Fasted participants reported to the laboratory at ~07:45 h approximately 40 min after waking. Laboratory observations were conducted in the University of the West of Scotland’s Clinical Exercise Research Laboratory. The ~40m2 room was cleared of time reference devices and blinded, ensuring no natural light entered the room. Artificial lighting and a constant temperature was maintained.
Sample collection commenced at 08:00 h. Immediately after the first sampling, participants were provided with a standard breakfast consisting of Weetabix®, milk and orange juice (1,769 kJ, 18% protein, 9% fat, 73% carbohydrate). Participants remained in the study venue until ~20:05 h and provided a saliva sample every 60 min. At 13:05 and 18:05 h participants were provided with a standardised meal that consisted of ham, cheese and tomato wholegrain sandwiches (2,721 kJ, 24% protein, 22% fat, 54% carbohydrate per meal). Participants were permitted to drink water ad libitum and were instructed to rinse their mouths with water after eating. The meal plan had been previously used (Beaven, Ingram, Gill & Hopkins, 2010).

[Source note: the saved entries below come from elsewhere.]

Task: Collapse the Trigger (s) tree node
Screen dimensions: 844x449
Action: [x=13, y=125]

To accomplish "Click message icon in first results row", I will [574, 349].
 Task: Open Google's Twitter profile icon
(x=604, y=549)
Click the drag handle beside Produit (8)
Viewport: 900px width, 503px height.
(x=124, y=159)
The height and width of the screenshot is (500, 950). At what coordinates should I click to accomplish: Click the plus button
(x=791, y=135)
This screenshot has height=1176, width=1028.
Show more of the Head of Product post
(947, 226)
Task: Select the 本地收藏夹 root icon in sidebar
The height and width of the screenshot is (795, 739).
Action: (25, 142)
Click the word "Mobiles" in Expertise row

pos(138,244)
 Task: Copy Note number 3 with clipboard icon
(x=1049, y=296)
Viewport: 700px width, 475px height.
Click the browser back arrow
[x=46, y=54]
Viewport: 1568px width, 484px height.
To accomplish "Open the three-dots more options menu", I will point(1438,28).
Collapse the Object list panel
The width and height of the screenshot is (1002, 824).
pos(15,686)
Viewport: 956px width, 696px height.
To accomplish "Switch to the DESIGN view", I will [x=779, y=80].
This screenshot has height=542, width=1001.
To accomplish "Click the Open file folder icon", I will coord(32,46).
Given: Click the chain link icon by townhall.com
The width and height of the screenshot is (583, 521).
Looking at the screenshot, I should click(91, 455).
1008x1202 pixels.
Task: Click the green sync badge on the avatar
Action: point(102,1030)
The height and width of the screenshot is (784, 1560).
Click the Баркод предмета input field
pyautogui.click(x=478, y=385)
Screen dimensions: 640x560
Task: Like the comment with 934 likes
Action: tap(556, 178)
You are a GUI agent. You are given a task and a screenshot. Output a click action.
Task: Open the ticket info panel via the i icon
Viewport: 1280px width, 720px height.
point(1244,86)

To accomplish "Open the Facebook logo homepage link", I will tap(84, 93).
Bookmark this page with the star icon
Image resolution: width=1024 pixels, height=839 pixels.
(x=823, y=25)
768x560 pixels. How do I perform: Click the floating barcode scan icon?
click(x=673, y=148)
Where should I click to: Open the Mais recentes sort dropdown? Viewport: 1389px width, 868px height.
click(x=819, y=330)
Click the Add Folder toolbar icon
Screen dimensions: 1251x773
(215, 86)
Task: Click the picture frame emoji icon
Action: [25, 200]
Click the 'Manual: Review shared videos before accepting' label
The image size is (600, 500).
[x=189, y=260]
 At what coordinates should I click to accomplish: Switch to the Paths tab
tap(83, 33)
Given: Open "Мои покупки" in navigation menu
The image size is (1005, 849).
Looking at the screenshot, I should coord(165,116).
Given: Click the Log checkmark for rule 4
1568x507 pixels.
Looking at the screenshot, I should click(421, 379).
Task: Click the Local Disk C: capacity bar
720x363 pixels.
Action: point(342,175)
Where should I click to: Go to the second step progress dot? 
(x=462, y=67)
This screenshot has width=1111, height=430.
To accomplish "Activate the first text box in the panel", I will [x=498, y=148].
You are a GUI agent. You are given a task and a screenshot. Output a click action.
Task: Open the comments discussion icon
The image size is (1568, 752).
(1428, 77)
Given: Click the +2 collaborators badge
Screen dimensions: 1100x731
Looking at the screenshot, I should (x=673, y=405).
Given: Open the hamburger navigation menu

Intra-aural temperature was measured using a clinical-grade infrared ear thermometer (Braun, Germany). Blood pressure and heart rate was measured using an automated sphygmomanometer (Omron, the Netherlands). Rate pressure product (RPP) was calculated by multiplying systolic blood pressure and heart rate. These parameters were observed every 15 min. Participants were free to engage in sedentary activities of their choice. Physical activity and exercise were not allowed. Subjects left the laboratory only to use the toilet (also light controlled).